:: GIVEN TASK ::
Transcribe the lines below without any change, starting with the line containing "Where should I click to: Open color" and going on through the line containing "Looking at the screenshot, I should point(51,495).".

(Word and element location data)
========================================================================
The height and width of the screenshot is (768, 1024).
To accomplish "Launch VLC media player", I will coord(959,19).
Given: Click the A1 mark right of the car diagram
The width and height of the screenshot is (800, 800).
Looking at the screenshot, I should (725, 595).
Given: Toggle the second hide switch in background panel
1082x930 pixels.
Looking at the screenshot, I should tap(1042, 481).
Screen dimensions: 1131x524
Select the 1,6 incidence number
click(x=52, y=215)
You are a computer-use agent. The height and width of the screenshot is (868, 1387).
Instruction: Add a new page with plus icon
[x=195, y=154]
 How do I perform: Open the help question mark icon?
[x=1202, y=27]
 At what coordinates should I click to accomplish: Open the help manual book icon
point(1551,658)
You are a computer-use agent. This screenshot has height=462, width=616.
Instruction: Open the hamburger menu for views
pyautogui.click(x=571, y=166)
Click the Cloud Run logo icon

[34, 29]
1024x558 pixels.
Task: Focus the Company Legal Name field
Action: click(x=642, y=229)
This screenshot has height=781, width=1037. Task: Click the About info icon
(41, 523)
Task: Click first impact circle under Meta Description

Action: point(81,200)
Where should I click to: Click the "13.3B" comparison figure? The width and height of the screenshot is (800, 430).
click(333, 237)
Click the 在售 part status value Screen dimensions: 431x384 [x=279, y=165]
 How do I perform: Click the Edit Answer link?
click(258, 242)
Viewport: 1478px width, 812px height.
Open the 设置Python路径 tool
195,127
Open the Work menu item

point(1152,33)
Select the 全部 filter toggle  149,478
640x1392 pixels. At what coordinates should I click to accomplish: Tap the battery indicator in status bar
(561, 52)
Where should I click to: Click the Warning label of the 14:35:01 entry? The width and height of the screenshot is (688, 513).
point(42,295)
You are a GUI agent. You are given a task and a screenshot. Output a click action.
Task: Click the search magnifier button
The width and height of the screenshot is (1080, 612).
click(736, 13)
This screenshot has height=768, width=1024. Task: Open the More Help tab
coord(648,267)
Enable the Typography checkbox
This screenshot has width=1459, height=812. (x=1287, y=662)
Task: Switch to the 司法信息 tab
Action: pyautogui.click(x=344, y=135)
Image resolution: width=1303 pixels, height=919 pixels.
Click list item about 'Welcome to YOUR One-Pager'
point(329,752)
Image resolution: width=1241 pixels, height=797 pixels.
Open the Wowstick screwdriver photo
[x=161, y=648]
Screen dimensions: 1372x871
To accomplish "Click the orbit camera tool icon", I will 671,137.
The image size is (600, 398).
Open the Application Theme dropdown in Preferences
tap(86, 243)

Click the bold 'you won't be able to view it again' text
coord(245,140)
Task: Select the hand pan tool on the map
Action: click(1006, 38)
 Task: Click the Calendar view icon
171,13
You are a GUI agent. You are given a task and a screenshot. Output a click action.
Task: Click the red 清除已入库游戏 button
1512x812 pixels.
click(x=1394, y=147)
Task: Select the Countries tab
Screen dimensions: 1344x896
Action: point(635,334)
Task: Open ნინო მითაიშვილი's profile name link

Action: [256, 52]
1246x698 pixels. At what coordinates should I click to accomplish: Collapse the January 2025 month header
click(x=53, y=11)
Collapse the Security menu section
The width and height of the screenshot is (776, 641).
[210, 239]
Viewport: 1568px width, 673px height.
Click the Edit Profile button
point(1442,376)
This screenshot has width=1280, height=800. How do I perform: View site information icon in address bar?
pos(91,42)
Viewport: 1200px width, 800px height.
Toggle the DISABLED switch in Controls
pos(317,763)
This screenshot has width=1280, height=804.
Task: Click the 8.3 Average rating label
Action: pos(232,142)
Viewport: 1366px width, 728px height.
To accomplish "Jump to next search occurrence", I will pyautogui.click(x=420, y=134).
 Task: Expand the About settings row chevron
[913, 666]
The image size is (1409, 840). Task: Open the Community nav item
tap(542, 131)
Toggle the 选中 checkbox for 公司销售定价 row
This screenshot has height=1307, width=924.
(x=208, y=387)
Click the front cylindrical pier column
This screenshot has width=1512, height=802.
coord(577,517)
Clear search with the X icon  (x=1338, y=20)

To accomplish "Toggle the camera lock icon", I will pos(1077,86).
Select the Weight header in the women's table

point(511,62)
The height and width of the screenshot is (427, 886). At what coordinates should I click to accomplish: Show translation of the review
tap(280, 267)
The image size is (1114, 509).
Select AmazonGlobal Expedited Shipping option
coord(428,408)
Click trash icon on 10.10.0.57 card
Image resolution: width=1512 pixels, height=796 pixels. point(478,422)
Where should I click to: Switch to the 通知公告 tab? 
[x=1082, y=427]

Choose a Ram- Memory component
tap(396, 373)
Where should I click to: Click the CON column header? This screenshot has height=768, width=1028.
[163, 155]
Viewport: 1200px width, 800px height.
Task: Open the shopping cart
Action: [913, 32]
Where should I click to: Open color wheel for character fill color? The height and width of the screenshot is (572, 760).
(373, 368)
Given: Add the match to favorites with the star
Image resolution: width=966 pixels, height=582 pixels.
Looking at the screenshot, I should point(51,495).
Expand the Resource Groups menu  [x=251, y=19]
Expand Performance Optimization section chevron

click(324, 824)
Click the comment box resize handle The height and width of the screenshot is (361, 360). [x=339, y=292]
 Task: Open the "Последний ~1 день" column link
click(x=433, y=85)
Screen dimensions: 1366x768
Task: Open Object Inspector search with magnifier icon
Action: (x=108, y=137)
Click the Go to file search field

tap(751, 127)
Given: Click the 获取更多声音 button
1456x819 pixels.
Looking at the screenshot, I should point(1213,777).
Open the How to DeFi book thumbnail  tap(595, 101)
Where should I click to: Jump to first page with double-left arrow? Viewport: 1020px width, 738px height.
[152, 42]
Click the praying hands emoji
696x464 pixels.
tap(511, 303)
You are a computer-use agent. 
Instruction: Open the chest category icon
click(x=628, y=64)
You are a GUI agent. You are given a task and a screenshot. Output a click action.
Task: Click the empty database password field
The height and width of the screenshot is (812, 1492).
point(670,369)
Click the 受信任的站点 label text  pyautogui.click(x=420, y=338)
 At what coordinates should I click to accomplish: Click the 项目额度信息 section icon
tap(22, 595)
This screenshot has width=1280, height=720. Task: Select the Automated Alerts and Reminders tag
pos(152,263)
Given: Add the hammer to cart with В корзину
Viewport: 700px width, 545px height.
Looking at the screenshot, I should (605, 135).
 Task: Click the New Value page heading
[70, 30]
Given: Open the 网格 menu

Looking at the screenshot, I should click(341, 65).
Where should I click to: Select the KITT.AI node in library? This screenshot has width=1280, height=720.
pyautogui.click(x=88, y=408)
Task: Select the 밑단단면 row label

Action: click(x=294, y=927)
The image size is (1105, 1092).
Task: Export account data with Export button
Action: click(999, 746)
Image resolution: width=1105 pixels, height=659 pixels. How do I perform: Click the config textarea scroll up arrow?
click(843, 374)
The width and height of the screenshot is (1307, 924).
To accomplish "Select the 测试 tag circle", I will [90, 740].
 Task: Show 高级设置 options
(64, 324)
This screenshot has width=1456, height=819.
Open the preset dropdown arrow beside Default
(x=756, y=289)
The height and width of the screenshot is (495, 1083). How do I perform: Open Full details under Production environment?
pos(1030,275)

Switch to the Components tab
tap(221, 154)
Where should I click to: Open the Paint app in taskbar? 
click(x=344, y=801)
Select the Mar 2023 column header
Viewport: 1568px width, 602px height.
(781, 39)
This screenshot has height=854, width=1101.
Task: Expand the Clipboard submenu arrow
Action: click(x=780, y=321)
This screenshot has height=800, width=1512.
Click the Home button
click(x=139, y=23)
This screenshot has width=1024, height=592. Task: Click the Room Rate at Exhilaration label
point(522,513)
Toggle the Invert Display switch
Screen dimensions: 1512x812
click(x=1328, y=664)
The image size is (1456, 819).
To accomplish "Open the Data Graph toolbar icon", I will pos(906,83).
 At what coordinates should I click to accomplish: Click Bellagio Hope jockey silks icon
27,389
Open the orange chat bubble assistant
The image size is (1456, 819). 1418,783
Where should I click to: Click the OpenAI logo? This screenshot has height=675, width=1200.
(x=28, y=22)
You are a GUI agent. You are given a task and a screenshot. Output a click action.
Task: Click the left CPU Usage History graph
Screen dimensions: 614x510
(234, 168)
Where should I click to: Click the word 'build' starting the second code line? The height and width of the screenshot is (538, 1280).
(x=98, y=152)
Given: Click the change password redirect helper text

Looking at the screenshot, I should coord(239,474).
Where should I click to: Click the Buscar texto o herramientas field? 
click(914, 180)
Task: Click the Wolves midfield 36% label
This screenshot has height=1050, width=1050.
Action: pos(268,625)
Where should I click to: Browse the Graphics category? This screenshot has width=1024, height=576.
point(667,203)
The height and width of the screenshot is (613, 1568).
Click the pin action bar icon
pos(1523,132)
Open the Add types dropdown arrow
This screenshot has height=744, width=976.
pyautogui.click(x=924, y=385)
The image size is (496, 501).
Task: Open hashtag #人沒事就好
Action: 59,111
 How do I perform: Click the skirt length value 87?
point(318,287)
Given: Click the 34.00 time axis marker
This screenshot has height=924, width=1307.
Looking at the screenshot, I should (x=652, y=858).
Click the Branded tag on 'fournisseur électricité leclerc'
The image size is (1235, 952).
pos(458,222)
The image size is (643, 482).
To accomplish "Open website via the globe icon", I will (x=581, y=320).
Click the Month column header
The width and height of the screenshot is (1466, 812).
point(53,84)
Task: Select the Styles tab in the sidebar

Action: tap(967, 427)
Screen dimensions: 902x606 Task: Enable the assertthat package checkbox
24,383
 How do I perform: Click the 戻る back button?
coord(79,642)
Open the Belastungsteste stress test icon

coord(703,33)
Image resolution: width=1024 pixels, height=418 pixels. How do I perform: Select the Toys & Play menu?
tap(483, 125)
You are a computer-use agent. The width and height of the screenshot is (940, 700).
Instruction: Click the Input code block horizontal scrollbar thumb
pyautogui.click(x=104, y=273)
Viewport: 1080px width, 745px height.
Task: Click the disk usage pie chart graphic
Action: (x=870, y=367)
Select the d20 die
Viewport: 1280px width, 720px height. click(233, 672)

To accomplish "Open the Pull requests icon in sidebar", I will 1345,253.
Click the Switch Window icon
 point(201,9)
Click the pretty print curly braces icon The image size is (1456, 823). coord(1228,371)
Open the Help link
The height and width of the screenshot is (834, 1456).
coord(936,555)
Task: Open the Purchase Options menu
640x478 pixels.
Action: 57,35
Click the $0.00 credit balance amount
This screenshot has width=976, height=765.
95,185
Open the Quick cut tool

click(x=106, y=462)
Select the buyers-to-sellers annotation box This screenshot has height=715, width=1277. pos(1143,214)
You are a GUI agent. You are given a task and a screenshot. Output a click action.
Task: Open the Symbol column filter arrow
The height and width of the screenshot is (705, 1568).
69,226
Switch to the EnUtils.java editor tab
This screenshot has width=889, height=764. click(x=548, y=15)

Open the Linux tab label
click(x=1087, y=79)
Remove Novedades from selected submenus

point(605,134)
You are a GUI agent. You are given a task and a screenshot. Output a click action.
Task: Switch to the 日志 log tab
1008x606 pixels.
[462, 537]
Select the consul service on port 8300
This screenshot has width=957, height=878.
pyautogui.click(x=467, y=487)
========================================================================
:: SOLUTION BELOW ::
Where should I click to: Open color wheel for character fill color? The height and width of the screenshot is (572, 760).
(373, 368)
Given: Add the match to favorites with the star
Image resolution: width=966 pixels, height=582 pixels.
Looking at the screenshot, I should point(51,495).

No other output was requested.